Stated goal: Please list every line of the records below as a numbered list, skipping any blank lines and leaving out the pictures.
**** Exercise materials ****
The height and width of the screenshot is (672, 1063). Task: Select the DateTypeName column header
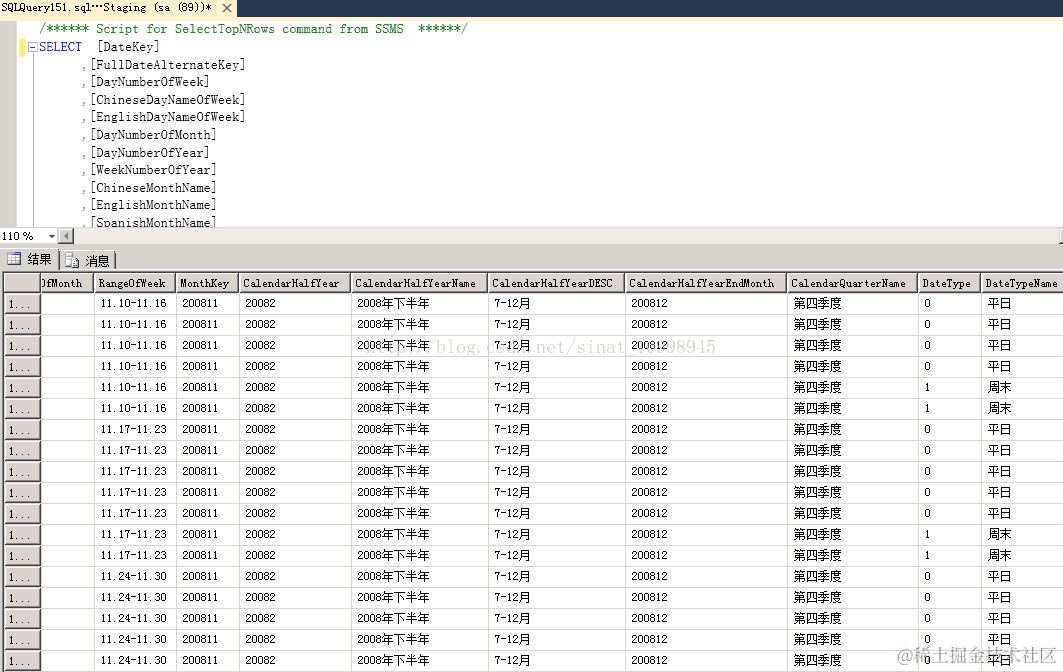point(1022,283)
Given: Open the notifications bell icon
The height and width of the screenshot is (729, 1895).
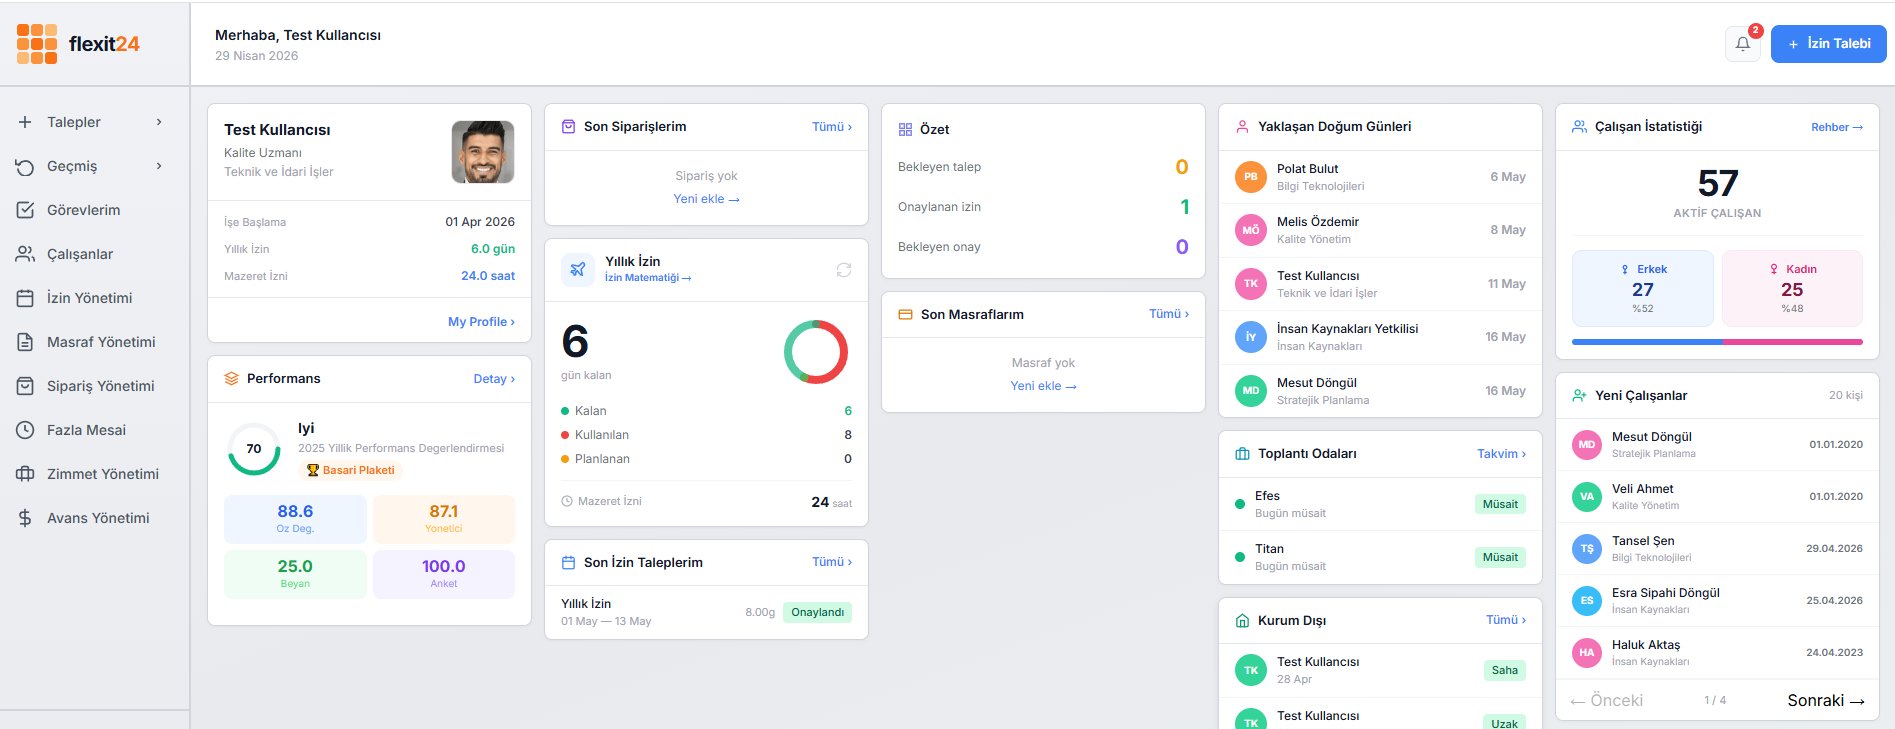Looking at the screenshot, I should pos(1742,44).
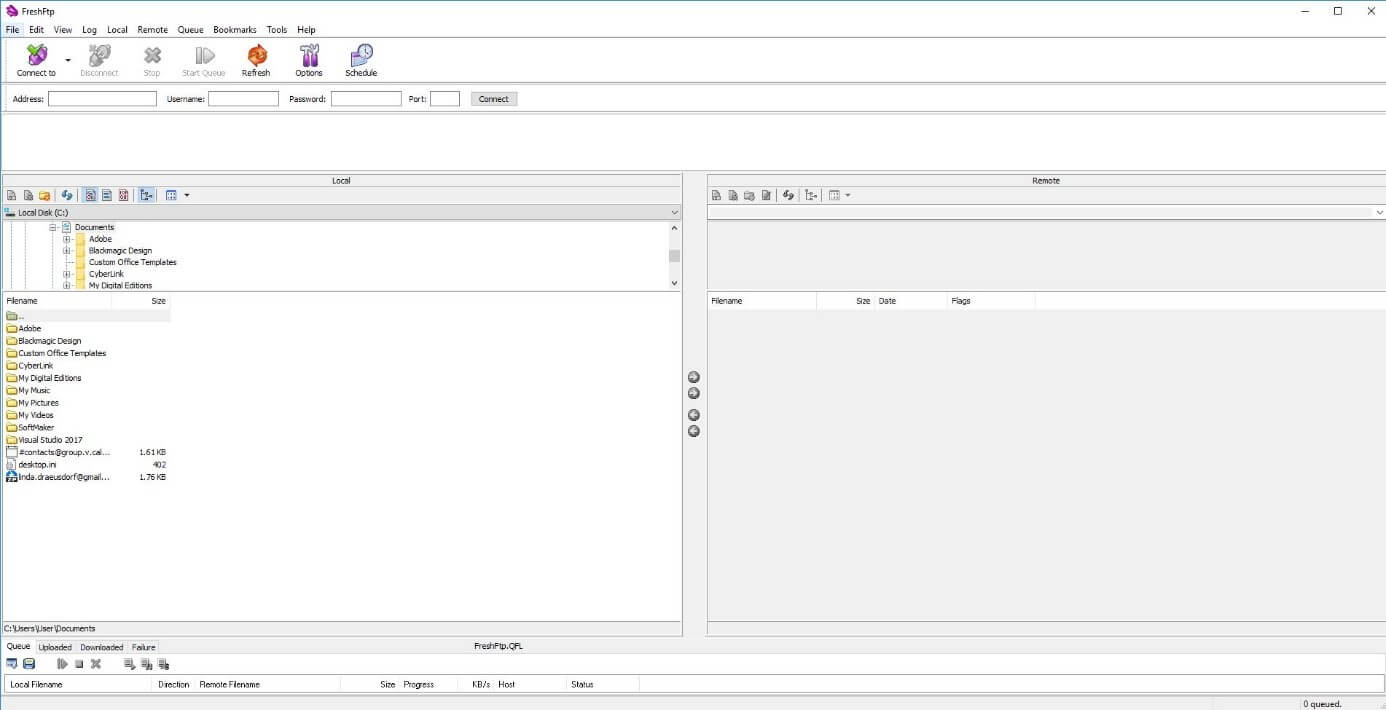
****
Exercise result:
1. The height and width of the screenshot is (672, 1063). Task: Select the DateTypeName column header
2. point(1022,283)
3. Given: Open the notifications bell icon
4. The height and width of the screenshot is (729, 1895).
5. Looking at the screenshot, I should pos(1742,44).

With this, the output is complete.